Ayrıca temel insani haklardan herkesin yararlandırılması asgari bir düzey olmalıdır. Bu haklar da, herhangi bir tarafın diğerine tanıyacağı bir lütuf değildir. Bugün için sadece "sizi seviyoruz" gibi bir söylemle yola devam etmenin imkanı kalmamıştır. Karşılıklı olarak içten bir sevgi söylemiyle birlikte, özgürlük ve hakların tanınması da bir zorunluluktur. İslam, bu toprakların asıl mayasıdır. Bunun dışındaki ırkçı, militarist ve marksist söylemler, bu topraklardaki birer arıza, açılmış birer parantezdirler ve mutlaka kapanacaklardır. Dolayısıyla herhangi bir gizli gündemi olmaksızın, Türk ve Kürtlerden akıl ve hikmet sahibi insanların, sivil çağrıları, sesli düşünceleri ve önerecekleri pratikler mutlaka kötü niyetli çatışmacı politikaların etkisini azaltacaktır. "Hak geldi; batıl zail oldu."
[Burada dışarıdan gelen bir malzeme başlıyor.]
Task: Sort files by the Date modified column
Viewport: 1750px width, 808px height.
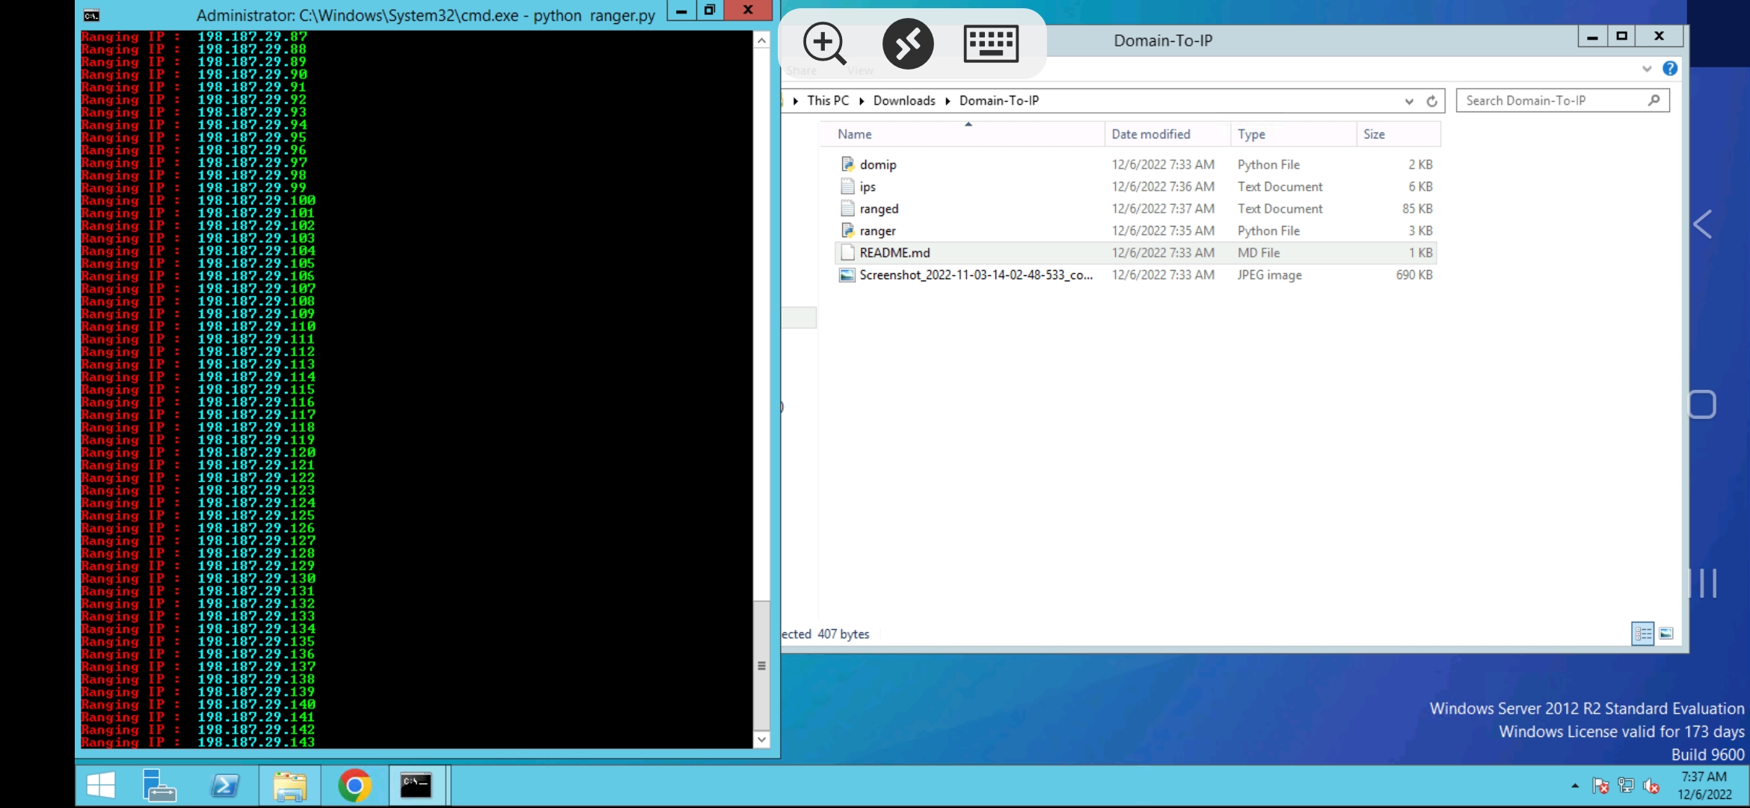Action: (1150, 134)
İkinci olarak bu süreçte, çatışma, ölüm ve etnik bakış açılarını kışkırtacak söylemlerden uzak durulması çok büyük önem taşımaktadır. Bu konuda yapılan bu tür negatif söylemlerin etkisini, insani çağrılar ve boyutlar değiştirebilirler. Bir müslümana düşen, kötülüğe karşı kötülük üretmek değildir; tam tersine kötülüğü iyiliğe doğru tahvil edebilme cehdidir. Şunu unutmamak lazımdır ki, tüm bunlar memlekette olup biterken, yüzyıllardır bu ülkede kardeşçe yaşamış olan insanlar hep kaybetmeye devam edeceklerdir; kazanan tek taraf ise küresel aktörler olacaktır.
Son haftalarda yapılan İslamcılık ile ilgili tartışmaları da buraya ekleyelim. İslamcılar elan önlerinde bulunan bu insanlık sorununu, derinlikle bir şekilde tartışmak ve çözümler üretmek konusunda aktif olmalıdırlar. İslam'ın bu konudaki potansiyel imkanlarını bilkuvve projelere doğru realize edebilmek üzere onların önünde olan bir fırsat söz konusudur. Ayrıca, bu onlarea İslam'ın yüklediği ve İslamcıların asla kaçamayacakları bir görevdir.